Great video! I want also to add that I love the voice and narration for the different units. I have a lot of favorites but one pops up clearly in my mind now:
One of the demons killing people during the night - "WAKE UP! - Time to DIE!" 💀💀
Such a bad-ass line!
Kinda sad you didn't give more focus to the Founding of Durotar campaign considering how thorough the coverage is on everything else, that's the one I replayed the most as a kid and loved the even greater emphasis on quests and heroes.
One of the worst parts of reforged is they gated the founding of duratar behind the rest of the campaigns.
Sure you can cheat to skip straight to it. But it feels weird and kind of annoying still.
Felt especially weird how he had that bit about how War3 isn't an rts it's an RPG and then kind of shits on the part of War3 that is the most RPGlike
Not to mention that the last mission of the campaign is a homage to Icefrog and DotA, yet notably there's the stigma that Blizzard beat themselves up for not grabbing onto Dota and profiting it themselves.
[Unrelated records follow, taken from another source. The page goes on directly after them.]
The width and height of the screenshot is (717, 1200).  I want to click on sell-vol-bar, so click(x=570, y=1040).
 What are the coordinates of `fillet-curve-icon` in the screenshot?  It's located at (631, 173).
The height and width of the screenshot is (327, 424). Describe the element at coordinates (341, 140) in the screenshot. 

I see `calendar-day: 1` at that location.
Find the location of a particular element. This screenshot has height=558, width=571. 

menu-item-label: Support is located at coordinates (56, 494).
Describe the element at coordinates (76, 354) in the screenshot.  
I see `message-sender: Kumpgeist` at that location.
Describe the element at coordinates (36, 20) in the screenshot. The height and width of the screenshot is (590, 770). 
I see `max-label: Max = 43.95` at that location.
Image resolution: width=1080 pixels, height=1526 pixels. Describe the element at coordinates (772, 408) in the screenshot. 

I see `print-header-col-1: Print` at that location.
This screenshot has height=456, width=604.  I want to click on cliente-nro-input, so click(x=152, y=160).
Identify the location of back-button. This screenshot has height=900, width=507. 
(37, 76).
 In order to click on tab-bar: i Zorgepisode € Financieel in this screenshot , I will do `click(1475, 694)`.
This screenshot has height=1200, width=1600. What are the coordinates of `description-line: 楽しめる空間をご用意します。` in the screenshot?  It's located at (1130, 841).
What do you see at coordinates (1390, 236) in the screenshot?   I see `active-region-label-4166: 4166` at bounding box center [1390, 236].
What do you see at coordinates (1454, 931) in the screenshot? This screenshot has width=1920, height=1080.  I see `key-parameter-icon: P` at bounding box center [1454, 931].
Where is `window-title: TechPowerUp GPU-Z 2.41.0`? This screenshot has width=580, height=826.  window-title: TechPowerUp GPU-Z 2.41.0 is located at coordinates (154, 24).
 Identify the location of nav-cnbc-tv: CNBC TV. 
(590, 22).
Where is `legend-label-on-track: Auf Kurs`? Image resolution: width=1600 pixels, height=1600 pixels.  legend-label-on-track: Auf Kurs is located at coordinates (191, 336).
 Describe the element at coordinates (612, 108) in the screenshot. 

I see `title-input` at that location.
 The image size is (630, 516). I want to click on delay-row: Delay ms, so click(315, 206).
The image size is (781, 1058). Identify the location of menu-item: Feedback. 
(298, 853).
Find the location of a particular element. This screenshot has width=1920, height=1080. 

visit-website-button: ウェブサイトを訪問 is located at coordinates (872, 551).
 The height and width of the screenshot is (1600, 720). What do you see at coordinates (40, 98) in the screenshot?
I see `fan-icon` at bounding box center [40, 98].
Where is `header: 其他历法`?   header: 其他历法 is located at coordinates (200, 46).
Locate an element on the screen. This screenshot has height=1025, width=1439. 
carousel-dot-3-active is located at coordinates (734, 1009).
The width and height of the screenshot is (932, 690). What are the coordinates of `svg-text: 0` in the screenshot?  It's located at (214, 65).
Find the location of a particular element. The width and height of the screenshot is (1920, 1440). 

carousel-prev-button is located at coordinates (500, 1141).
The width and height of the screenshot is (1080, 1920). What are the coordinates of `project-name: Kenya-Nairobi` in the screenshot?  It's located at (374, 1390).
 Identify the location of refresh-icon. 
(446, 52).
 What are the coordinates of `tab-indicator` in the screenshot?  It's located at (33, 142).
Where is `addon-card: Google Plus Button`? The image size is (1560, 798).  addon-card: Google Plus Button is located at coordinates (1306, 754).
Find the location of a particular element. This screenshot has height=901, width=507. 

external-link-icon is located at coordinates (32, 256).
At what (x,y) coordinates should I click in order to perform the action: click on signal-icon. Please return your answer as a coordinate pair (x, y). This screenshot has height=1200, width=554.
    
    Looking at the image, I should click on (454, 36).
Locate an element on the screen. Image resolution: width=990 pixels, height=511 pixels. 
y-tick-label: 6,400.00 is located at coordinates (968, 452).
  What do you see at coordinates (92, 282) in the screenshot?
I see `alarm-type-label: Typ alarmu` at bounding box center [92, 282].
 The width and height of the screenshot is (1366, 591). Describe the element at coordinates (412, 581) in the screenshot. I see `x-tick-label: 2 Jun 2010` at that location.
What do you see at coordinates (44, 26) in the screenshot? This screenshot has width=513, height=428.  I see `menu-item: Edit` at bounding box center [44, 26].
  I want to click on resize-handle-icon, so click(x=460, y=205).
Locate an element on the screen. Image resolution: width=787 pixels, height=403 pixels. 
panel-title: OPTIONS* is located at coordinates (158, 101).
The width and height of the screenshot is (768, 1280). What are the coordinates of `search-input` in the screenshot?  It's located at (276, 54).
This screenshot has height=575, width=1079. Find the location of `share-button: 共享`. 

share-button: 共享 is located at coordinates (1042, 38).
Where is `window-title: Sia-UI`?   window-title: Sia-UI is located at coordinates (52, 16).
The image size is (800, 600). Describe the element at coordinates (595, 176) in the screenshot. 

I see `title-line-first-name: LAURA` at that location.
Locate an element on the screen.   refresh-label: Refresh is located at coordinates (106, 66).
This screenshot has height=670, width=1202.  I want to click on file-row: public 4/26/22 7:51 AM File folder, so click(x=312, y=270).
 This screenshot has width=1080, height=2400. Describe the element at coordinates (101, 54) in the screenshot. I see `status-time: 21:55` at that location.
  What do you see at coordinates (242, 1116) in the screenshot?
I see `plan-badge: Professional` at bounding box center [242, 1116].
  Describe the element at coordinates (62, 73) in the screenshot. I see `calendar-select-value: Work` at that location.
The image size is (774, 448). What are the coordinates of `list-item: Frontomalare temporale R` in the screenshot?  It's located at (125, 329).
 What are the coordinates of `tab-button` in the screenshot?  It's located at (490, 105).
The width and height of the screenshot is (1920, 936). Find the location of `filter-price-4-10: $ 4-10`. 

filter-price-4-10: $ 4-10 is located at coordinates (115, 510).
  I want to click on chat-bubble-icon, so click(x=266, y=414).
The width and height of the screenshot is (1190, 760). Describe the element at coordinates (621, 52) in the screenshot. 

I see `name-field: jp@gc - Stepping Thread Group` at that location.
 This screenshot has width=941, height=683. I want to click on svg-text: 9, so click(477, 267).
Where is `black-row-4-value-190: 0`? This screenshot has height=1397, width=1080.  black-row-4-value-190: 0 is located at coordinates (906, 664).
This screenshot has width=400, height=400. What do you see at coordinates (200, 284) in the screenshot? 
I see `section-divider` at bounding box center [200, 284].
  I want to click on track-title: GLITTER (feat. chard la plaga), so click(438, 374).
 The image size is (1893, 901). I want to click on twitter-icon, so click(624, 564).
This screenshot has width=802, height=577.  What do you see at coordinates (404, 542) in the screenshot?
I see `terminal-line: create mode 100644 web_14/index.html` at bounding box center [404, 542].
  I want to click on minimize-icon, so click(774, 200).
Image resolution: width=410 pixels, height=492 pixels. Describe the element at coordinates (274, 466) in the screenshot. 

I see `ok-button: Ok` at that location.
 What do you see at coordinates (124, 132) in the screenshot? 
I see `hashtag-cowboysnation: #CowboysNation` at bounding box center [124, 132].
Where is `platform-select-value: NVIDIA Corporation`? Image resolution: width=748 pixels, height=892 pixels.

This game has my utmost respect and love. From childhood to present, I still find ways to appreciate this wonderful game with its epic aspects, from individual units and great world building story to the still active community with custom mapping and game innovation. Thank you, old Blizzard.
I watched this when it came out, and at least 4 times after.. I think this is my favorite video on this site.
I'm a huge fan of Warcraft 3 and The Frozen Throne, and I was thrilled to see this video. It perfectly captures the essence of what makes these games so special - the engaging storyline, the diverse range of units, and the overall badass atmosphere. Thank you for creating this video and sharing your love for these games.